(Saved data entries)
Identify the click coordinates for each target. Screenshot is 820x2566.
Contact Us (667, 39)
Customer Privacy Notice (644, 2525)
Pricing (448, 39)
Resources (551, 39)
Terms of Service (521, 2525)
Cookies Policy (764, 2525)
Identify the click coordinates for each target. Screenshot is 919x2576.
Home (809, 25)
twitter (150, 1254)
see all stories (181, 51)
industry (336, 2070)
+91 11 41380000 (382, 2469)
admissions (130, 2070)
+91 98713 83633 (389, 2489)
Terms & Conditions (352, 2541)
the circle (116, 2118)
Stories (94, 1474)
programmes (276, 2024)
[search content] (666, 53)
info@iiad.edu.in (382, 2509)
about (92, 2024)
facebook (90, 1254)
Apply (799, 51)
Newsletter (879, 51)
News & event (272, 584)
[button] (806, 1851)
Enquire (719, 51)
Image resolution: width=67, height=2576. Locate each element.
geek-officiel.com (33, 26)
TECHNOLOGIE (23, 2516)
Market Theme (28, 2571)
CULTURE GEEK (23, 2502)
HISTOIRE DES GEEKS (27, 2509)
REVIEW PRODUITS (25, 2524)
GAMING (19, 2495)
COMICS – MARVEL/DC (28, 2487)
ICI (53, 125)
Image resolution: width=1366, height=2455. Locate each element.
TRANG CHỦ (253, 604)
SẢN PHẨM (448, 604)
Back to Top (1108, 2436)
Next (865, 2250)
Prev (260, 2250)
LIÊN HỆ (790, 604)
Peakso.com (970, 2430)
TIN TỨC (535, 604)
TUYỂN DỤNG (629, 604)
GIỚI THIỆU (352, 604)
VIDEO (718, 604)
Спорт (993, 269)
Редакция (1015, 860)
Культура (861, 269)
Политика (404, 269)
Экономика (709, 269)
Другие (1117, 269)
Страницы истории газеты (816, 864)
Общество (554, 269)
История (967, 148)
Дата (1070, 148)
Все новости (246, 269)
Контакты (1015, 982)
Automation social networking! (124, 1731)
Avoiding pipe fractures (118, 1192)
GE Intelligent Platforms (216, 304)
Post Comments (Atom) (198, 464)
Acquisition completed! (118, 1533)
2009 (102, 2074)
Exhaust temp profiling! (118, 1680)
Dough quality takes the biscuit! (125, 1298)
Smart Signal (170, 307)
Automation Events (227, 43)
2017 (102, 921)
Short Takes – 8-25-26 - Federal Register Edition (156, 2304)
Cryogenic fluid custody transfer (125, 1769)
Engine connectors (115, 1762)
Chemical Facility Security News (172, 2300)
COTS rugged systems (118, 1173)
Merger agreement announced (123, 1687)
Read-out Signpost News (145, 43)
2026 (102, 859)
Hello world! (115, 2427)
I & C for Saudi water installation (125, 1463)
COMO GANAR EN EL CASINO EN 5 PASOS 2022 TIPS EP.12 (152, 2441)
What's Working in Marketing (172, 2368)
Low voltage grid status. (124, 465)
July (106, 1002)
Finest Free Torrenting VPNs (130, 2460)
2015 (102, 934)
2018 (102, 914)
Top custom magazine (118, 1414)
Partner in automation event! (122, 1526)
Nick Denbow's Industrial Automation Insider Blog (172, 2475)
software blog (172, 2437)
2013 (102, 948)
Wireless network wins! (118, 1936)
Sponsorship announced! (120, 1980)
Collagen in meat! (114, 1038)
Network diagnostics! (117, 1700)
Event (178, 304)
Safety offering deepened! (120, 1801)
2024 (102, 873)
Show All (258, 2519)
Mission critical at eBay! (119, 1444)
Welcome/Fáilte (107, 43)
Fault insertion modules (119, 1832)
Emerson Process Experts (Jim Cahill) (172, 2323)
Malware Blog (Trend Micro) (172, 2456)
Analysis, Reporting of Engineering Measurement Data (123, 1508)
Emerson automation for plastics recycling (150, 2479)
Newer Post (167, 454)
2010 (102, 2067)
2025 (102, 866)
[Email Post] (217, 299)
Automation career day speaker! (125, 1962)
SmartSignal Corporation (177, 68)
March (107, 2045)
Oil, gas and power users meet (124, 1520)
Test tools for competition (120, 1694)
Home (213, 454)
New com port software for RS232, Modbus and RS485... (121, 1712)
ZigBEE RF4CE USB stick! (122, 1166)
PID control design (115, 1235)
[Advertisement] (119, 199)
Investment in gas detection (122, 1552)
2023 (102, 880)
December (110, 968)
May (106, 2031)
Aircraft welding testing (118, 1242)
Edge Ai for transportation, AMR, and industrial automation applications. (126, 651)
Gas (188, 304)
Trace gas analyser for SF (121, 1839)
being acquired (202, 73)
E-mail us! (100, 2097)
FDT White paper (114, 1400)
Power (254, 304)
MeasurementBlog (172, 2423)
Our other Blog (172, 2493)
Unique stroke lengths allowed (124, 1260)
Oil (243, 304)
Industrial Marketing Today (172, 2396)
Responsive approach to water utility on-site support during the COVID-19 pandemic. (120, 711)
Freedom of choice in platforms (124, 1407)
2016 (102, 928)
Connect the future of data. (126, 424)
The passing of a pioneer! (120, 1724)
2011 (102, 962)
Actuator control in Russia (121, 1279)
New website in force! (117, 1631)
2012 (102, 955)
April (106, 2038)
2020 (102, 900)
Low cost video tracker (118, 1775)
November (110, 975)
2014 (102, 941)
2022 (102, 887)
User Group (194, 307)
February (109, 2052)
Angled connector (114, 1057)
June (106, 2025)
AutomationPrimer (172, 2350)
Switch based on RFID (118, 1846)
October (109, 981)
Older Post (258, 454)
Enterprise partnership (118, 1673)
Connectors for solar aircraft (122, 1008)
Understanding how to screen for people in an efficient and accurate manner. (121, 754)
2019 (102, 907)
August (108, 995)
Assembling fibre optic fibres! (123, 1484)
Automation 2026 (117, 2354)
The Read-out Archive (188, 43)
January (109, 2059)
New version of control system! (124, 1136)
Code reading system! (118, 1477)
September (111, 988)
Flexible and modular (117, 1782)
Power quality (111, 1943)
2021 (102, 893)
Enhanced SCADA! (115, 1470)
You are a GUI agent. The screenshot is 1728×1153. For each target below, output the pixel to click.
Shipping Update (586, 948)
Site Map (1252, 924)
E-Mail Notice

• [WHAT THE TASK ASKS]: Set down again, word for word, the stretch of records from the line with "TRANG CHỦ (253, 604)" to the line with "Automation social networking! (124, 1731)", both of those lines included.

• [TASK OUTPUT]:
TRANG CHỦ (253, 604)
SẢN PHẨM (448, 604)
Back to Top (1108, 2436)
Next (865, 2250)
Prev (260, 2250)
LIÊN HỆ (790, 604)
Peakso.com (970, 2430)
TIN TỨC (535, 604)
TUYỂN DỤNG (629, 604)
GIỚI THIỆU (352, 604)
VIDEO (718, 604)
Спорт (993, 269)
Редакция (1015, 860)
Культура (861, 269)
Политика (404, 269)
Экономика (709, 269)
Другие (1117, 269)
Страницы истории газеты (816, 864)
Общество (554, 269)
История (967, 148)
Дата (1070, 148)
Все новости (246, 269)
Контакты (1015, 982)
Automation social networking! (124, 1731)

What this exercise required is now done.